SCoGen: Scenario-Centric Graph-Based Synthesis of Real-World Code Problems
- URL: http://arxiv.org/abs/2509.14281v1
- Date: Tue, 16 Sep 2025 12:52:48 GMT
- Title: SCoGen: Scenario-Centric Graph-Based Synthesis of Real-World Code Problems
- Authors: Xifeng Yao, Dongyu Lang, Wu Zhang, Xintong Guo, Huarui Xie, Yinhao Ni, Ping Liu, Guang Shen, Yi Bai, Dandan Tu, Changzheng Zhang,
- Abstract summary: We propose a novel framework for synthesizing code problems that emulate authentic real-world scenarios.<n>This framework systematically integrates domain knowledge, domain skills, and coding skills, all of which are extracted from real-world programming-related datasets.<n>The proposed method consistently achieves superior performance over state-of-the-art open-source large language models.
- Score: 6.798217798359233
- License: http://creativecommons.org/licenses/by-nc-nd/4.0/
- Abstract: Significant advancements have been made in the capabilities of code large language models, leading to their rapid adoption and application across a wide range of domains. However, their further advancements are often constrained by the scarcity of real-world coding problems. To bridge this gap, we propose a novel framework for synthesizing code problems that emulate authentic real-world scenarios. This framework systematically integrates domain knowledge, domain skills, and coding skills, all of which are meticulously extracted from real-world programming-related datasets, including Stack Overflow and Kaggle.
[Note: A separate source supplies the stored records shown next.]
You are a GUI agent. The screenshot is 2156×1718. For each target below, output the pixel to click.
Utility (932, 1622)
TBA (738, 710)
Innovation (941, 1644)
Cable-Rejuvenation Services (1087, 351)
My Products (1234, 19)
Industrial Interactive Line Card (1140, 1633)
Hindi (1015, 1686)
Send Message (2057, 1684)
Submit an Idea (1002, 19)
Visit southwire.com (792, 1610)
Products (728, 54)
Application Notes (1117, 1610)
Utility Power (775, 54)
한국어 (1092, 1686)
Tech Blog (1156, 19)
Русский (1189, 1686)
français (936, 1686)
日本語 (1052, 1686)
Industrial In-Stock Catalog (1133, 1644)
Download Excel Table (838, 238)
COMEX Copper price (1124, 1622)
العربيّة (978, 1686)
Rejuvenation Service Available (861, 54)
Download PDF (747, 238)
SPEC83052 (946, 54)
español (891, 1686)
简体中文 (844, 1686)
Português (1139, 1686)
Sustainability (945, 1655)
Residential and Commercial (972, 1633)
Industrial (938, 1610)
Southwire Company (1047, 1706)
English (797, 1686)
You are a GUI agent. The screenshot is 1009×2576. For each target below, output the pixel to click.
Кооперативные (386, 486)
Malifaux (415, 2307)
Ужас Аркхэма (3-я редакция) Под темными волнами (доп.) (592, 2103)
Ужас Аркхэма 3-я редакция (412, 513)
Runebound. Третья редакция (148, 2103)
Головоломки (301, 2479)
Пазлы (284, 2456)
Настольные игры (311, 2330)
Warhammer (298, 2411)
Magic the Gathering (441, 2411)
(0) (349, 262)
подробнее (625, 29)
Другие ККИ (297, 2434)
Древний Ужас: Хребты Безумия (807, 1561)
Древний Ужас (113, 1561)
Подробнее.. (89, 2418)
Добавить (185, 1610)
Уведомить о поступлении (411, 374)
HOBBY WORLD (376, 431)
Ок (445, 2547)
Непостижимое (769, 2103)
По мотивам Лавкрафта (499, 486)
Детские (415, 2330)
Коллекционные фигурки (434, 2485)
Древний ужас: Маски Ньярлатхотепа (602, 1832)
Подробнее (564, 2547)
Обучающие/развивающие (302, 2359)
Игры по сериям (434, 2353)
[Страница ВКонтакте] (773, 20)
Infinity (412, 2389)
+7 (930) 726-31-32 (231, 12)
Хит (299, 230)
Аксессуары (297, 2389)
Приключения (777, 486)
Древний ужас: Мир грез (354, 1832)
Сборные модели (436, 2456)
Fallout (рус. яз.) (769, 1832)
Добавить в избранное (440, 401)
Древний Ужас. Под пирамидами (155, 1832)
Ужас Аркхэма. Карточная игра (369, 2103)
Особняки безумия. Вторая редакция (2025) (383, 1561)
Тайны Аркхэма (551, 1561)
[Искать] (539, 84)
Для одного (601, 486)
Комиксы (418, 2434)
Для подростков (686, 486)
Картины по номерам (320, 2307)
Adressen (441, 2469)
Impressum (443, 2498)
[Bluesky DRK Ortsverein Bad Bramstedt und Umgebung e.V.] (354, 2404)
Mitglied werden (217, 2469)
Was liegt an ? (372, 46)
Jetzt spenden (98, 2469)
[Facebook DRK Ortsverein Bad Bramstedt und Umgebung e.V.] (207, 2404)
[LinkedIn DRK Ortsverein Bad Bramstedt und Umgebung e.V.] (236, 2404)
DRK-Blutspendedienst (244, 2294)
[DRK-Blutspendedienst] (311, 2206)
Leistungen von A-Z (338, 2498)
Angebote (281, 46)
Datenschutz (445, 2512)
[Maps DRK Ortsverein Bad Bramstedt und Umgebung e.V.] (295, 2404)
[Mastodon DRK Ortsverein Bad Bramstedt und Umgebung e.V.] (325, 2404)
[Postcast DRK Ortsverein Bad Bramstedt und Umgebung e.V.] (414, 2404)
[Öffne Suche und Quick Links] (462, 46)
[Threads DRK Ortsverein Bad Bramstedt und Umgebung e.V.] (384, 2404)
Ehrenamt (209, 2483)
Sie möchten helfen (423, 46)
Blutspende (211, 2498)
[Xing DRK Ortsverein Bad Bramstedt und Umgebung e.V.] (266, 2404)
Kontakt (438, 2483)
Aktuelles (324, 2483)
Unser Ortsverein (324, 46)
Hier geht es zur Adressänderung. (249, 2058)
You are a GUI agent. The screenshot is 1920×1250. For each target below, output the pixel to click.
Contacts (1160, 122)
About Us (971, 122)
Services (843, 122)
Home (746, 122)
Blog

The extracted elements serve as the foundational building blocks for constructing code problems. To align the generated problems with practical applications, application scenarios are also mined from the aforementioned datasets. These scenarios are then utilized to construct a scenario-centric graph that interconnects domain knowledge, domain skills, and coding skills. Based on this structured representation, a sampling strategy on the graph is designed, which effectively controls the generation of a code problem with complexity and diversity, reflects real-world challenges. Experimental results demonstrate that the proposed method consistently achieves superior performance over state-of-the-art open-source large language models of varying sizes and functionalities, including both coders and general-purpose models, across a diverse set of real-world benchmarks.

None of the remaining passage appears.